- This event has passed.
Graduate Defense: Ahmad Hojatimalekshah
February 28 @ 9:00 am - 11:00 am MST
Title: Remote Sensing to Advance Understanding of Snow-Vegetation Relationships and Quantify Snow Depth and Snow Water Equivalent
Program: Doctor of Philosophy in Computing
Advisor: Dr. Nancy Glenn, Geosciences
Committee Members: Dr. Cathie Olschanowsky, Computer Science; Dr. Christopher Heimstra, Geosciences; Dr. Hans-Peter, Geosciences; and Dr. James McNamara, Geosciences
Snowpack is an important source of freshwater in mountainous regions. Understanding the role of different controls on snow properties (depth, distribution, and snow water equivalent (SWE)) and processes (accumulation and ablation) is important to predict available freshwater. Snow processes vary with respect to the predominant local controls in different landscapes. In many mountainous landscapes, controls on snow properties and processes are highly correlated with vegetation properties.
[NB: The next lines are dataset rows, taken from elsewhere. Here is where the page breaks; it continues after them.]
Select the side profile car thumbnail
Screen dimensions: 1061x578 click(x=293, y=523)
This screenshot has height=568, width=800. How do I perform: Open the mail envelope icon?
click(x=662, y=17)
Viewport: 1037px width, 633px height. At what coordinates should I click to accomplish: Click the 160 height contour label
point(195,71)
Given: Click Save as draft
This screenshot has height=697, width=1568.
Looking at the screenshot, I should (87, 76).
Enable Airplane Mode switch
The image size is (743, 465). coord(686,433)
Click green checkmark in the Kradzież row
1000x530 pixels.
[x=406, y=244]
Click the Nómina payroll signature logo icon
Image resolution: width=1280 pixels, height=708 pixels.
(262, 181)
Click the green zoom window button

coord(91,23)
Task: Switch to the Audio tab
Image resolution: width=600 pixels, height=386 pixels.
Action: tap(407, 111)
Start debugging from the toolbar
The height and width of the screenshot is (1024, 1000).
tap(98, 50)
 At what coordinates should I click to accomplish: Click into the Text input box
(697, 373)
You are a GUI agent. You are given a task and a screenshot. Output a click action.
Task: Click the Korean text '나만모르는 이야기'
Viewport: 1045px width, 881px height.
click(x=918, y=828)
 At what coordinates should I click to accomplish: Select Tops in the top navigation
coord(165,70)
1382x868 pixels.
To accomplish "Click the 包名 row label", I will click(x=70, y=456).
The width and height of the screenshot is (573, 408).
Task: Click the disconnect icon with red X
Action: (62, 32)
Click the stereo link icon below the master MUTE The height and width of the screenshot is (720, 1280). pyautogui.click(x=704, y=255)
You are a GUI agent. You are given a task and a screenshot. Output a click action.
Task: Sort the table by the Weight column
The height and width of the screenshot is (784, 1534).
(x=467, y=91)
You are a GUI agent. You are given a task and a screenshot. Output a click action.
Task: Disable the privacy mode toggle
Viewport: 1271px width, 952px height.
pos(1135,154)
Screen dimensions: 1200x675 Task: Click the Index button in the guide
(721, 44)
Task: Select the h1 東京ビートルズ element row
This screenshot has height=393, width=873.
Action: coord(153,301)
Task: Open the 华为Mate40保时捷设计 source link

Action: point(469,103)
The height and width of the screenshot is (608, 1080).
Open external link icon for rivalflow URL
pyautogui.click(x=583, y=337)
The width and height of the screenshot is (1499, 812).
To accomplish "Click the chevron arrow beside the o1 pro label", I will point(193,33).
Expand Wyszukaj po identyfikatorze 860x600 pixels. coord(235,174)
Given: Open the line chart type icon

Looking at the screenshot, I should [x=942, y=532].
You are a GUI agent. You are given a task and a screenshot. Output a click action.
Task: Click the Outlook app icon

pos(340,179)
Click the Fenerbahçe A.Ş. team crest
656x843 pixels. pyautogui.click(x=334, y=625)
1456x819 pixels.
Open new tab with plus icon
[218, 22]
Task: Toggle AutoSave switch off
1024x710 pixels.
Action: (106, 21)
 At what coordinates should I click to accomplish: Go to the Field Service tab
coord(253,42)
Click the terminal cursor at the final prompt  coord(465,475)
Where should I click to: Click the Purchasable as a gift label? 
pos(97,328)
In this dissertation, to elucidate the relationships between snow and vegetation, I use terrestrial laser scanning to explore how forest canopy structure affects snow depth distribution. In addition, I examine different vegetation metrics to find what measure of vegetation best describes snow under the canopy. By leveraging airborne lidar and deep learning, I investigate vegetation and topographical descriptors and their scale of influence on snow depth and pattern. Finally, I use radar remote sensing and machine learning techniques to estimate snow density and snow water equivalent in a mountainous western watershed.